:: WHAT YOU HAVE TO DO ::
Taking the line with "Click the Create" as the start, reproduce every line until the records end, exactly and with nothing added.

---------- DATA LISTING

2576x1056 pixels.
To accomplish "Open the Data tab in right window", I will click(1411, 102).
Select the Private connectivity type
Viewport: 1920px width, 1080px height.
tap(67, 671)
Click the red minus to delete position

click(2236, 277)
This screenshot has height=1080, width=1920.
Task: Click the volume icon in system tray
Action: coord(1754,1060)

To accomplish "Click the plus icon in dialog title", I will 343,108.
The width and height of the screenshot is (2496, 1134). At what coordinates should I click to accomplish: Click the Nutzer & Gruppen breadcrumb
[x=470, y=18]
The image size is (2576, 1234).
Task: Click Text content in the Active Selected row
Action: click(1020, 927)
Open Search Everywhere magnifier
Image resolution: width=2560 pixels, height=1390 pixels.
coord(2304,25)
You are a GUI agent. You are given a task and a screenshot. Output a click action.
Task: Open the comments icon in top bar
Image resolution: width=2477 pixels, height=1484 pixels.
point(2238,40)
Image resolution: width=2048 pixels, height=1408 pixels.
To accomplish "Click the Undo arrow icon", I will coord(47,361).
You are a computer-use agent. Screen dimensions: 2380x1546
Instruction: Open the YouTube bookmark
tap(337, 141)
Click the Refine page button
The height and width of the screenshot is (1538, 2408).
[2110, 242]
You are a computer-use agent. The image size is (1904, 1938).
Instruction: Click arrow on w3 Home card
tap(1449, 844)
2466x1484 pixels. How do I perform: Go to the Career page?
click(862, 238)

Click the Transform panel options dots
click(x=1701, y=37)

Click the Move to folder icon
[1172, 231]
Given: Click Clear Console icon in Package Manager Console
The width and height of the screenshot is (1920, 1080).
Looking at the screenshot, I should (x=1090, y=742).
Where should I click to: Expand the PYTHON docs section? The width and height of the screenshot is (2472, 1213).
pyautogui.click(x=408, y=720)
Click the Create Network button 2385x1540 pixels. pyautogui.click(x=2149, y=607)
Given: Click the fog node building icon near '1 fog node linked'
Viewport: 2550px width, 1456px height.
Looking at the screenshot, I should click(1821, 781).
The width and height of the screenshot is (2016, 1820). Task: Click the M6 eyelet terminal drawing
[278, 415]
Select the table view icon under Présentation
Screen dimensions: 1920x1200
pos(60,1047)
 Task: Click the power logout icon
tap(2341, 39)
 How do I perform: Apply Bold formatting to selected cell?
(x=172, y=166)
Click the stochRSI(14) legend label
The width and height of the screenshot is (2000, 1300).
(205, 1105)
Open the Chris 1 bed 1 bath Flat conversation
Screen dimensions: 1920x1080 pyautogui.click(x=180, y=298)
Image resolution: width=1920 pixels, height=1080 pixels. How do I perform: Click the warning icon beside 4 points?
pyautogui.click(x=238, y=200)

--------------------

:: ANSWER TO THIS EXERCISE ::
Click the Create Network button 2385x1540 pixels. pyautogui.click(x=2149, y=607)
Given: Click the fog node building icon near '1 fog node linked'
Viewport: 2550px width, 1456px height.
Looking at the screenshot, I should click(1821, 781).
The width and height of the screenshot is (2016, 1820). Task: Click the M6 eyelet terminal drawing
[278, 415]
Select the table view icon under Présentation
Screen dimensions: 1920x1200
pos(60,1047)
 Task: Click the power logout icon
tap(2341, 39)
 How do I perform: Apply Bold formatting to selected cell?
(x=172, y=166)
Click the stochRSI(14) legend label
The width and height of the screenshot is (2000, 1300).
(205, 1105)
Open the Chris 1 bed 1 bath Flat conversation
Screen dimensions: 1920x1080 pyautogui.click(x=180, y=298)
Image resolution: width=1920 pixels, height=1080 pixels. How do I perform: Click the warning icon beside 4 points?
pyautogui.click(x=238, y=200)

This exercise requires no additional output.